EXERCISE TEXT -

%%

Dr. Janice Fitzgerald says that so far this year, the province has recorded 230 confirmed cases of the vaccine-preventable respiratory tract infection, also known as pertussis.

Late last month, Quebec reported more than 11,000 cases during the same time period, while Ontario counted 470 cases, well above the five-year average of 98. In Quebec, the majority of patients are between the ages of 10 and 14.

Meanwhile, New Brunswick has declared a whooping cough outbreak across the province. A total of 141 cases were reported by last month, exceeding the five-year average of 34.

The disease can lead to severe complications among vulnerable populations including infants, who are at the highest risk of suffering from complications like pneumonia and seizures. Symptoms may start with a runny nose, mild fever and cough, then progress to severe coughing accompanied by a distinctive “whooping” sound during inhalation.

“The public, especially pregnant people and those in close contact with infants, are encouraged to be aware of symptoms related to pertussis and to ensure vaccinations are up to date,” Newfoundland and Labrador’s Health Department said in a statement.

%%

DATASET -

%%

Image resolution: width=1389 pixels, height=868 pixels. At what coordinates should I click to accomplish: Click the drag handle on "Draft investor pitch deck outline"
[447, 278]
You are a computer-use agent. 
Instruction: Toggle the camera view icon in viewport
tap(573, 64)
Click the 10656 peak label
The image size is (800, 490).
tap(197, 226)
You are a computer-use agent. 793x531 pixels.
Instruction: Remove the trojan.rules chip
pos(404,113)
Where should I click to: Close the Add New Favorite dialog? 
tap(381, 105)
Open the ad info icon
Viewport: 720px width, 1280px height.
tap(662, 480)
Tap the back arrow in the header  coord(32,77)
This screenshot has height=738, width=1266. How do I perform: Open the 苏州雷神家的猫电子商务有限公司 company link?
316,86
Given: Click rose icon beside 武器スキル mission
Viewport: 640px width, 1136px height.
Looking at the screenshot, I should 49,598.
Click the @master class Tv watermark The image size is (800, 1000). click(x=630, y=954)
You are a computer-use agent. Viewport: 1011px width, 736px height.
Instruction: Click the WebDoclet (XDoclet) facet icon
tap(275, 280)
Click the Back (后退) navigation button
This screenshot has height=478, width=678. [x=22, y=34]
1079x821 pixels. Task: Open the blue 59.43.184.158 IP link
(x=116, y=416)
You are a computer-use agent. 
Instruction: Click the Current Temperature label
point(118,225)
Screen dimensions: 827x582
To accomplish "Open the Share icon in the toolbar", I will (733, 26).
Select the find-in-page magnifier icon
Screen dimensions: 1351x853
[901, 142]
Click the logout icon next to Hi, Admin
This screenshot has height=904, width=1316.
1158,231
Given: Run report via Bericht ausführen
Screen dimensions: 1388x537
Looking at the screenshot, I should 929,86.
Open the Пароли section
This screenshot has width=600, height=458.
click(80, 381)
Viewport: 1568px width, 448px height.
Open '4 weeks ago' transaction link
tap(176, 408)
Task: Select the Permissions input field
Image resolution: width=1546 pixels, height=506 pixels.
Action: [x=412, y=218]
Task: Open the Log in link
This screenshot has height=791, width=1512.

%%

QUESTIONS TO ANSWER -
1. Reproduce the passage of the pertussis report that opens with the words containing "Meanwhile, New Brunswick" and closes with "average of 34.".
2. Continue the pertussis report from the point where it ends.

OUTPUTS IN ORDER -
1.
Meanwhile, New Brunswick has declared a whooping cough outbreak across the province. A total of 141 cases were reported by last month, exceeding the five-year average of 34.

2.
Whooping cough can be treated with antibiotics, but vaccination is the most effective way to control the spread of the disease. As a result, the province has expanded immunization efforts this school year. While booster doses are already offered in Grade 9, the vaccine is now being offered to Grade 8 students as well.

Public health officials say whooping cough is a cyclical disease that increases every two to five or six years.

Meanwhile, New Brunswick’s acting chief medical officer of health expects the current case count to get worse before tapering off.

A rise in whooping cough cases has also been reported in the United States and elsewhere. The Pan American Health Organization issued an alert in July encouraging countries to ramp up their surveillance and vaccination coverage.